Appellant also testified in his own defense. During his testimony, appellant explained that he had to drive down the middle of the street because otherwise he would have hit the vehicles parked on the right hand side of the street. Appellant testified that he told the officer several times that he had not been drinking. Appellant also testified that he told the officer that he could not complete the breathalyzer test because he has asthma and emphysema. Moreover, appellant testified that he asked to take a blood test after the breathalyzer test attempts, but the officer refused this request.

This was a case of credibility where the jury was asked to choose between the testimony of the officer and the testimony of appellant and his driving companion. The breathalyzer reading was presented as the single piece of objective and scientific evidence against appellant; appellant's performance of the field sobriety tests and the officer's observations about appellant's appearance and demeanor were subjective. Appellant presented a viable defense, and the .216 reading may have been the deciding factor in the jury's determination of appellant's guilt. The introduction of the breathalyzer test reading did materially prejudice the appellant.

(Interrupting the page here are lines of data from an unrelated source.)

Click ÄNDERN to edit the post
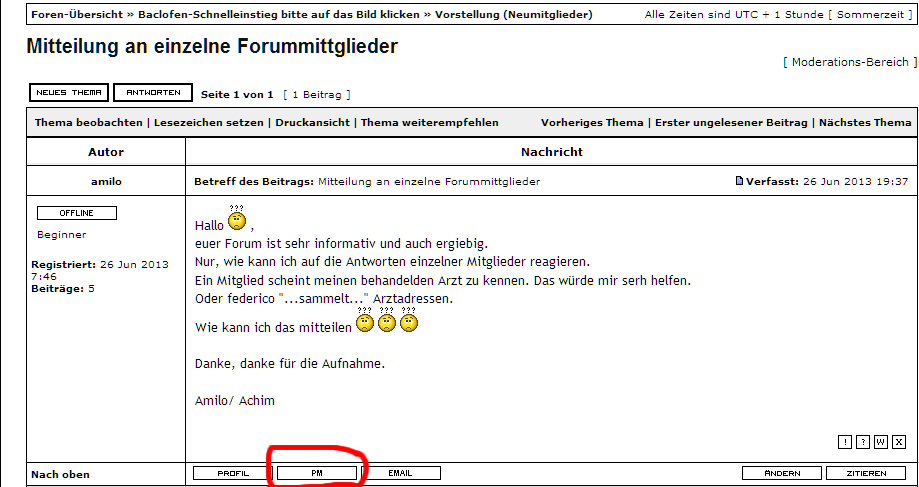 tap(783, 473)
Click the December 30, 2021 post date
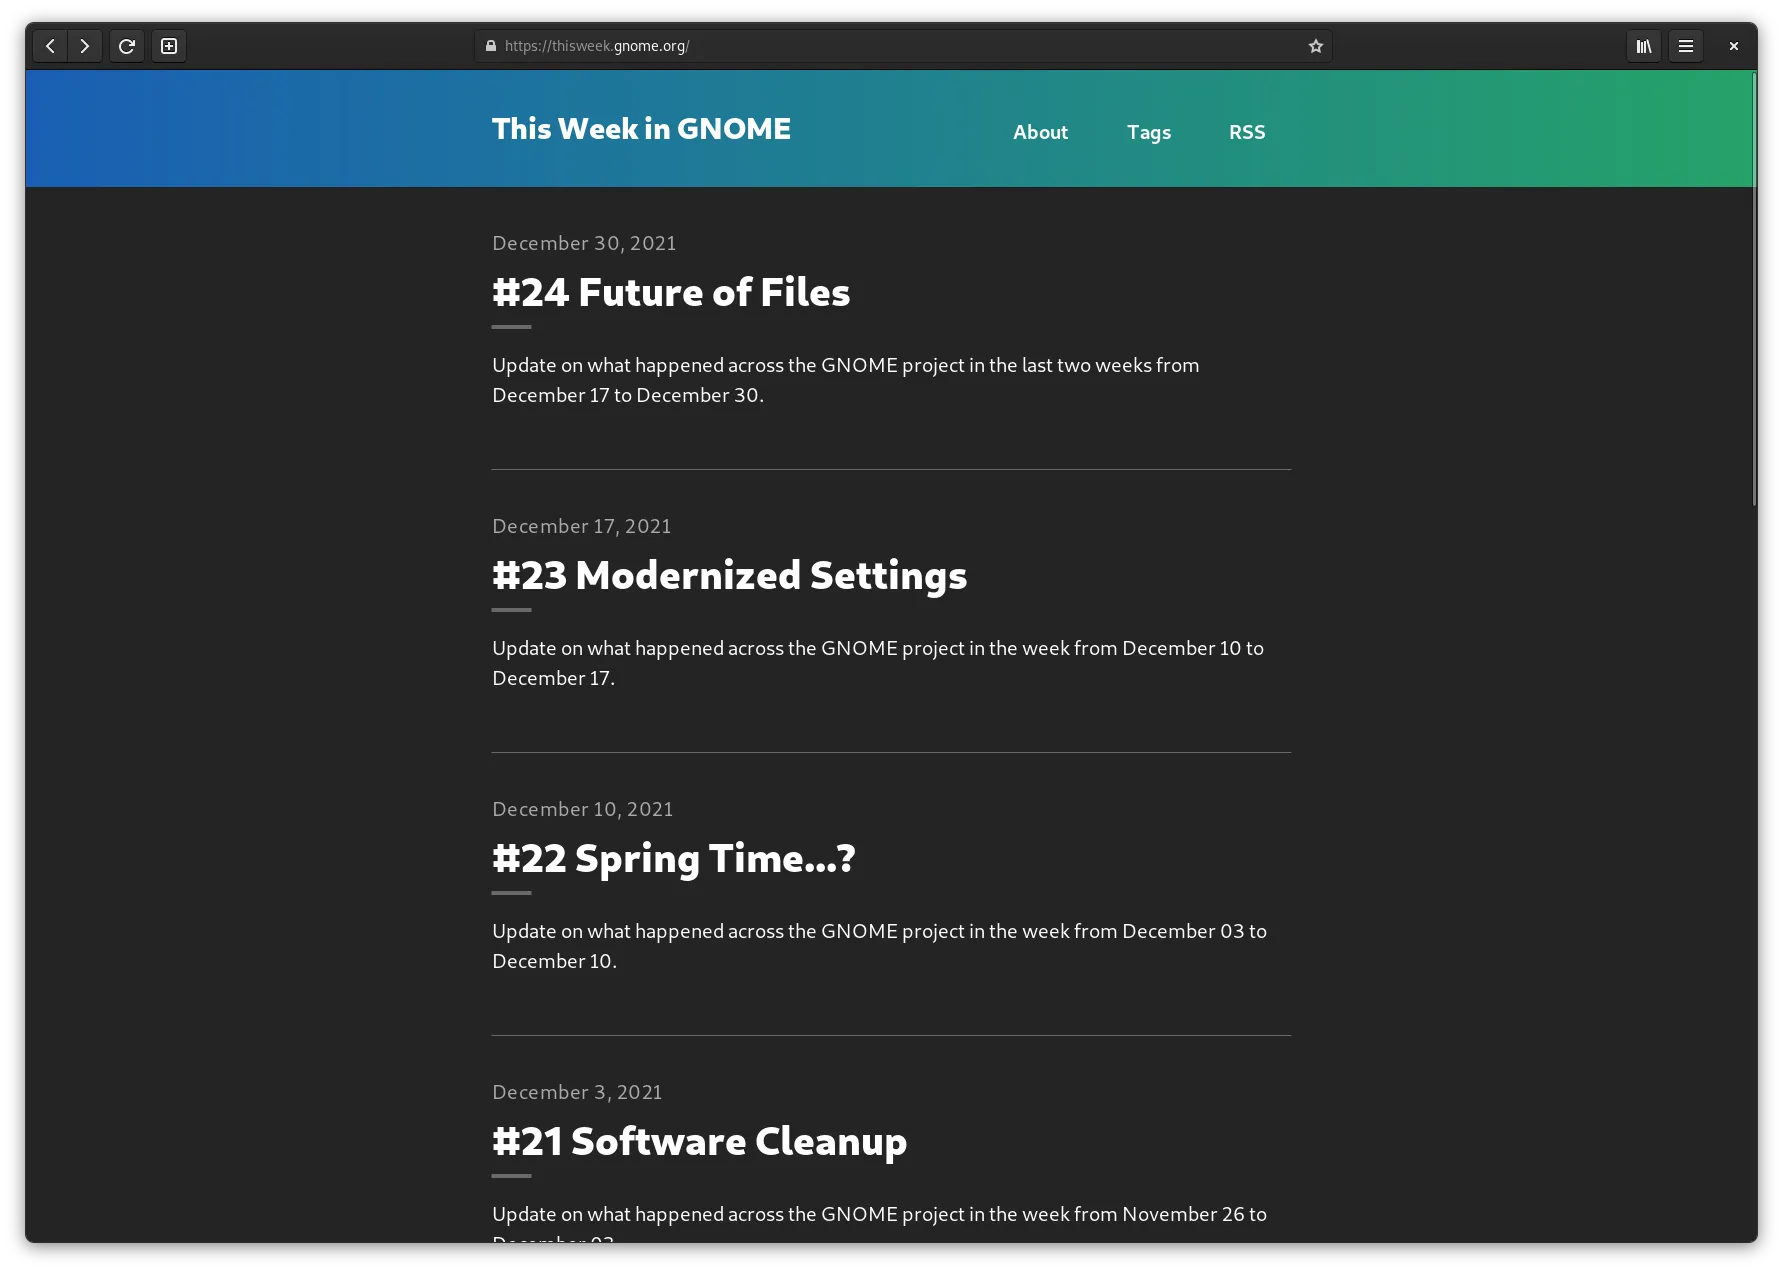 (x=584, y=243)
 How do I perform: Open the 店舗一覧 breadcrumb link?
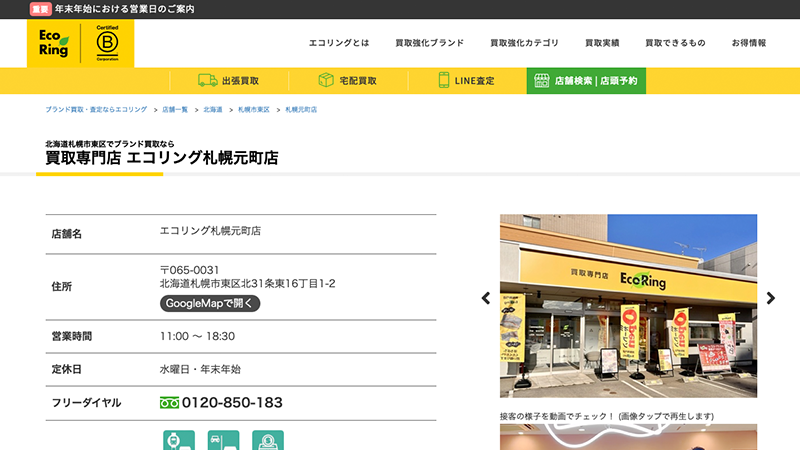(175, 109)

I hereby respectfully dissent from the analysis of and the finding in the second assignment of error.

1 Appellant was also indicted on one count of driving under suspension in violation of R.C. 4507.02. That charge was dismissed by the trial court during appellant's trial for lack of proof.

2 For example, appellant cites State v. Johnson (1995),105 Ohio App. 3d 37; State v. Glasscock (1996), 111 Ohio App. 3d 371;Hamilton v. Lawson (1994), 94 Ohio App. 3d 462; Mason v. Loveless (1993),87 Ohio App. 3d 264; State v. Giesler (Aug. 30, 1985), Clermont App. No. CA85-02-003, unreported.

3 We are mindful that on the first day of trial, appellant orally moved in limine to exclude any evidence of his alleged refusal to take the breathalyzer test. Appellant's alleged refusal was a contested issue from the very beginning of the trial. Although the BAC Datamaster test report included the breathalyzer reading (it was deleted before the report went to the jury), thus putting appellant on notice of its existence, the motion in limine focused solely upon appellant's refusal and never referred to the reading. As previously noted, appellant did not move in limine to determine "the admissibility of the breathalyzerreading * * * outside the presence of the jury" when he had the opportunity. Having failed to do so, we find that the officer's testimony about the breathalyzer reading did not materially prejudice him.